Surely this desire for special representatives and hearings couldn't have anything to do with pushing more authority to the UN, nor with attempts by developing nations to get the developed world to cough up money. Surely nothing to do with that.
http://www.whitehouse.gov/sites/default/files/microsites/ostp/FY12-climate-fs.pdf
Nearly all scientists are government employees in some sense. They tend to be highly skilled and hard working people.
Except for the questionable ones working for Big Energy PR firms, et cetera. In their case one wonders how they always arrive at results favorable to Big Energy.
I don't really blame them; these sorts of things take on lives of their own and everyone hops on board the gravy train. This one derailed a few years ago but there's still some life left in it.
The US Congress delays action on climate change- therefore believing security threats are not going to be a problem. Very bad decision.

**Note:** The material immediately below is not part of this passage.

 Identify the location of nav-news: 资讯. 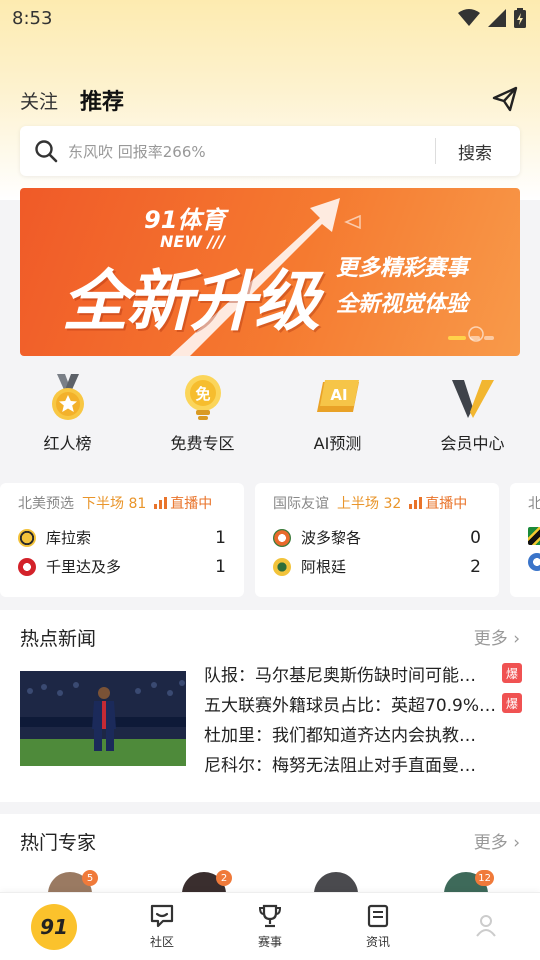
(378, 926).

Hurricane energy trend - http://tinyurl.com/38uqvts
Severe tornado trend - http://lwf.ncdc.noaa.gov/img/climate/research/tornado/tornadotrend.jpg
Global temperature trend since 1997 - http://tinyurl.com/6espvwp
Texas precipitation, (currently in a severe drought) - http://climvis.ncdc.noaa.gov/tmp/graph-Jul1213:09:496954956054.gif
Sea level rise (NO acceleration) - http://sealevel.colorado.edu/
A picture tells a thousand words
http://nsidc.org/news/press/2007_seaiceminimum/images/20071017_extent.png
http://nsidc.org/data/seaice_index/images/daily_images/N_stddev_timeseries.png
why is it melting?
Sometimes this is very good advice. If the man says he cannot blow out the fuse on a piece of dynamite he is holding, run away. If the man says there's plague in the house, run away. If the man merely says the sky is falling; a quick glance upward will confirm or deny; but after that walking away slowly would probably suffice.
http://coaps.fsu.edu/~maue/tropical/
"During the past 6-years since Hurricane Katrina, global tropical cyclone frequency and energy have decreased dramatically, and are currently at near-historical record lows. According to a new peer-reviewed research paper accepted to be published, only 69 tropical storms were observed globally during 2010, the fewest in almost 40-years of reliable records.
Furthermore, when each storm's intensity and duration were taken into account, the total global tropical cyclone accumulated energy (ACE) was found to have fallen by half to the lowest level since 1977."
Who do you want to believe - charlatans or people who have been studying this stuff LONG before Al Gore came along?
http://en.wikipedia.org/wiki/2011_Atlantic_hurricane_season
So far, 2011 has proved a year destined for the tornado record books.
Nearly 1,200 tornadoes have swarmed the United States this year, according to preliminary numbers from the National Oceanic and Atmospheric Administration (NOAA). Four of these storms have been rated at the highest tornado strength, an EF-5. The death toll from these tornadoes has likely topped 500, a number not seen since 1953.